* PROBLEM REQUIREMENTS: Rewrite the material below with "Connect data source" changed to "Add data source" wherever it occurs, keeping every other character the same.

* Saved data entries:
•••••
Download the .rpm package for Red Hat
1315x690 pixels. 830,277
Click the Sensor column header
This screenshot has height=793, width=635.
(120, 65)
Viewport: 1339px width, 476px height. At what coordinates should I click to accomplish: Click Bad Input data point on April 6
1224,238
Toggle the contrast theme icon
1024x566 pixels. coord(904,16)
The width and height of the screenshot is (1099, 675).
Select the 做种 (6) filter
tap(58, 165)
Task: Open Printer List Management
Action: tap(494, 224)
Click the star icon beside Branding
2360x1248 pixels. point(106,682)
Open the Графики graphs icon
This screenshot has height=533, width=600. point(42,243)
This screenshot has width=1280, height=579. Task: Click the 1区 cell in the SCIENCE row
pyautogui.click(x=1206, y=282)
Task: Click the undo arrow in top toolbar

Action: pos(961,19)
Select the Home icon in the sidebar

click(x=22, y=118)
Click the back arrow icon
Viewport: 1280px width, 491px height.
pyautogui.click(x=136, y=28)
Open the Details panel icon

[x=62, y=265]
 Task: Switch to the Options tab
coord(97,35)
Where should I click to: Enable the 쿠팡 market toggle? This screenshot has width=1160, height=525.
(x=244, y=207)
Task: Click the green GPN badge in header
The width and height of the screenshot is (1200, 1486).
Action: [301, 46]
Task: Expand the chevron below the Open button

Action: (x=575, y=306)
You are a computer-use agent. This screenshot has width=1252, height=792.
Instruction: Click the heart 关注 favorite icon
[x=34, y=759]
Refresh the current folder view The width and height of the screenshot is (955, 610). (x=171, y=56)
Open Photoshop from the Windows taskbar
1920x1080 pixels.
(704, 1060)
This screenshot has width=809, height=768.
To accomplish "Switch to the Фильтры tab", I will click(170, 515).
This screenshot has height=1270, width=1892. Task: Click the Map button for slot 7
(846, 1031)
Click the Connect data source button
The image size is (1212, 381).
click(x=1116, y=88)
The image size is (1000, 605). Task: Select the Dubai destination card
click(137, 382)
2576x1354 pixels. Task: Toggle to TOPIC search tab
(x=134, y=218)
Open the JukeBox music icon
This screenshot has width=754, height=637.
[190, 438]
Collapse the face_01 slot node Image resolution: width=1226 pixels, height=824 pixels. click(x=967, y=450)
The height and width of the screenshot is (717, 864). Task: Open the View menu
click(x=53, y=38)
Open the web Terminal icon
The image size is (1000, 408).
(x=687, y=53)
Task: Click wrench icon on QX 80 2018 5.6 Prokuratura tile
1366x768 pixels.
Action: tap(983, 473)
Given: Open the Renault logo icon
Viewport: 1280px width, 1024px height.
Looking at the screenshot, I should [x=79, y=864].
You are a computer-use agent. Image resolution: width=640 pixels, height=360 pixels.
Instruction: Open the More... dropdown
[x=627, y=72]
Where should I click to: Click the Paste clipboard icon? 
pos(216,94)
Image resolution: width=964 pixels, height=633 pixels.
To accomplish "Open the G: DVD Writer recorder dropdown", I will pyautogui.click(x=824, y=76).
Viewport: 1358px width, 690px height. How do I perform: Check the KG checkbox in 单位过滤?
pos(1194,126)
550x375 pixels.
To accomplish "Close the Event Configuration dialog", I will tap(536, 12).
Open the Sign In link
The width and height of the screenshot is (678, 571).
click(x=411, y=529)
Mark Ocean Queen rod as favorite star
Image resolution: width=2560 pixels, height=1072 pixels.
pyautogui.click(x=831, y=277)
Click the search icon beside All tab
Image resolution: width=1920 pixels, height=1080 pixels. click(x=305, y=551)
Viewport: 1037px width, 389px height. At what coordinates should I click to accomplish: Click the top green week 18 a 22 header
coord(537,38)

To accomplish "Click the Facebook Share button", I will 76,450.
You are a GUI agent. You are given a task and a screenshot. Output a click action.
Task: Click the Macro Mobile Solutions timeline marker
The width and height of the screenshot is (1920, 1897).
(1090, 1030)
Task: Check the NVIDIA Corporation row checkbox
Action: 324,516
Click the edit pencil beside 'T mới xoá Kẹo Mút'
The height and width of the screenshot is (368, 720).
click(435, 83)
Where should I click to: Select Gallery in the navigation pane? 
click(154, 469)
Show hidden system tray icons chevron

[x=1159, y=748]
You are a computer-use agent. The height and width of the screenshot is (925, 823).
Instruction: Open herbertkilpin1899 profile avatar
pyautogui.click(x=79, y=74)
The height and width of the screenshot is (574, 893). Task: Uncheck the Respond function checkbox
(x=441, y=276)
•••••
* OUTPUT OF THE EXERCISE:
Download the .rpm package for Red Hat
1315x690 pixels. 830,277
Click the Sensor column header
This screenshot has height=793, width=635.
(120, 65)
Viewport: 1339px width, 476px height. At what coordinates should I click to accomplish: Click Bad Input data point on April 6
1224,238
Toggle the contrast theme icon
1024x566 pixels. coord(904,16)
The width and height of the screenshot is (1099, 675).
Select the 做种 (6) filter
tap(58, 165)
Task: Open Printer List Management
Action: tap(494, 224)
Click the star icon beside Branding
2360x1248 pixels. point(106,682)
Open the Графики graphs icon
This screenshot has height=533, width=600. point(42,243)
This screenshot has width=1280, height=579. Task: Click the 1区 cell in the SCIENCE row
pyautogui.click(x=1206, y=282)
Task: Click the undo arrow in top toolbar

Action: pos(961,19)
Select the Home icon in the sidebar

click(x=22, y=118)
Click the back arrow icon
Viewport: 1280px width, 491px height.
pyautogui.click(x=136, y=28)
Open the Details panel icon

[x=62, y=265]
 Task: Switch to the Options tab
coord(97,35)
Where should I click to: Enable the 쿠팡 market toggle? This screenshot has width=1160, height=525.
(x=244, y=207)
Task: Click the green GPN badge in header
The width and height of the screenshot is (1200, 1486).
Action: [301, 46]
Task: Expand the chevron below the Open button

Action: (x=575, y=306)
You are a computer-use agent. This screenshot has width=1252, height=792.
Instruction: Click the heart 关注 favorite icon
[x=34, y=759]
Refresh the current folder view The width and height of the screenshot is (955, 610). (x=171, y=56)
Open Photoshop from the Windows taskbar
1920x1080 pixels.
(704, 1060)
This screenshot has width=809, height=768.
To accomplish "Switch to the Фильтры tab", I will click(170, 515).
This screenshot has height=1270, width=1892. Task: Click the Map button for slot 7
(846, 1031)
Click the Add data source button
The image size is (1212, 381).
click(x=1116, y=88)
The image size is (1000, 605). Task: Select the Dubai destination card
click(137, 382)
2576x1354 pixels. Task: Toggle to TOPIC search tab
(x=134, y=218)
Open the JukeBox music icon
This screenshot has width=754, height=637.
[190, 438]
Collapse the face_01 slot node Image resolution: width=1226 pixels, height=824 pixels. click(x=967, y=450)
The height and width of the screenshot is (717, 864). Task: Open the View menu
click(x=53, y=38)
Open the web Terminal icon
The image size is (1000, 408).
(x=687, y=53)
Task: Click wrench icon on QX 80 2018 5.6 Prokuratura tile
1366x768 pixels.
Action: tap(983, 473)
Given: Open the Renault logo icon
Viewport: 1280px width, 1024px height.
Looking at the screenshot, I should [x=79, y=864].
You are a computer-use agent. Image resolution: width=640 pixels, height=360 pixels.
Instruction: Open the More... dropdown
[x=627, y=72]
Where should I click to: Click the Paste clipboard icon? 
pos(216,94)
Image resolution: width=964 pixels, height=633 pixels.
To accomplish "Open the G: DVD Writer recorder dropdown", I will pyautogui.click(x=824, y=76).
Viewport: 1358px width, 690px height. How do I perform: Check the KG checkbox in 单位过滤?
pos(1194,126)
550x375 pixels.
To accomplish "Close the Event Configuration dialog", I will tap(536, 12).
Open the Sign In link
The width and height of the screenshot is (678, 571).
click(x=411, y=529)
Mark Ocean Queen rod as favorite star
Image resolution: width=2560 pixels, height=1072 pixels.
pyautogui.click(x=831, y=277)
Click the search icon beside All tab
Image resolution: width=1920 pixels, height=1080 pixels. click(x=305, y=551)
Viewport: 1037px width, 389px height. At what coordinates should I click to accomplish: Click the top green week 18 a 22 header
coord(537,38)

To accomplish "Click the Facebook Share button", I will 76,450.
You are a GUI agent. You are given a task and a screenshot. Output a click action.
Task: Click the Macro Mobile Solutions timeline marker
The width and height of the screenshot is (1920, 1897).
(1090, 1030)
Task: Check the NVIDIA Corporation row checkbox
Action: 324,516
Click the edit pencil beside 'T mới xoá Kẹo Mút'
The height and width of the screenshot is (368, 720).
click(435, 83)
Where should I click to: Select Gallery in the navigation pane? 
click(154, 469)
Show hidden system tray icons chevron

[x=1159, y=748]
You are a computer-use agent. The height and width of the screenshot is (925, 823).
Instruction: Open herbertkilpin1899 profile avatar
pyautogui.click(x=79, y=74)
The height and width of the screenshot is (574, 893). Task: Uncheck the Respond function checkbox
(x=441, y=276)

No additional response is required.